Secretary Chu demonstrated in some detail the way new, smart transmission will facilitate the growth of New Energy. Aside from getting New Energy from where it is to where it is needed, there is a more technical need for more high capacity, intelligent transmission. Most New Energy has a degree of predictable variability that a 21st century transmission system can readily incorporate, though such variability would stress or even compromise the present system.

Secretary Chu is a strong advocate of pumped storage. That is the application of unused New Energy capacity to store water uphill so as to be able to recapture the energy when the water is released to run downhill at a later time. He pointed out, however, that energy is lost in the process, making such a system potentially more expensive than “spinning” fossil fuel reserves.
A form of energy storage Secretary Chu is more certain of is the coming opportunity to utilize the combined battery capacity of millions of plug-in vehicles as overnight storage for New Energy. Vehicle-to-Grid (V2G) technology, however, is essentially unworkable at a meaningful scale without an efficient and smart transmission system.

Much less is said about the security of the grid than needs to be said. For one thing, the smarter the grid gets, the more potentially vulnerable it is to hacking because the very 2-way communication that facilitates demand response also opens the system up.
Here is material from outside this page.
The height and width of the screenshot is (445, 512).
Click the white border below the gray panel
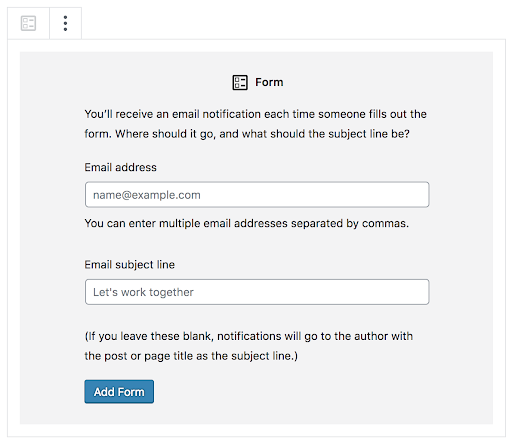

Just as the biggest internet enterprises in the nation from Google and Microsoft on down are working on interoperability, the country’s most important defense contractors, like Lockheed Martin, Boeing and Raytheon, are working on ways to secure the system.
A glance at the GridWeek 2009 sponsors indicates just how significant the gathering is: ABB, Cisco, Elster, GE, IBM, Itron and Siemens head the list. Just below them are Alcatel-Lucent, Ariva, GridPoint, HP, Intel…the list goes on.

QUOTES
- Steven Chu, U.S. Secretrary of Energy, on the importance and security of the grid: "The grid is the most massive machine we operate... and the control systems for that will be very important," he said. "It has to be very high speed, it has to have automatic interoperability of high-speed communications, but it also has to be secured so the grid cannot go down."
- Chu on the Smart Grid: "My dream would be, you would have a very low cost RF mesh network that begins to interlink all your appliances, where you have that saver button or super saver button or energy peak button that talks to an energy interface where the consumer is blissfully unaware of what is happening…"

- Hannah Friedman, Technical Director and Study Author, PECI: “There are pressing needs for focused research, especially in relation to how much energy savings the smart grid will truly enable…We believe that to fulfill the smart grid’s promise of energy savings, buildings need to function well. Poorly controlled buildings are not going to be able to effectively integrate with a smart grid that requires demand response and distributed generation. The energy savings achievable through the use of smart grid infrastructure will in turn make the investment more cost-effective for utilities.”

- Chu on V2G technology: "It has always been my goal to do energy arbitrage with plug in vehicles…If you get half the cars with 50 to 60 kilowatt-hours of energy storage, it's an incredible amount of energy storage... and if you're willing to sell half the energy storage back to the company, much of our energy storage problems will be taken care of."
- Secretary Chu: “America cannot build a 21st Century energy economy with a mid-20th Century electricity system. This is why the Obama Administration is investing in projects that will lay the foundation for a modernized, resilient electrical grid…By working with industry leaders and the private sector, we can drive the evolution to a clean, smart, national electricity system that will create jobs, reduce energy use, expand renewable energy production, and cut carbon pollution.”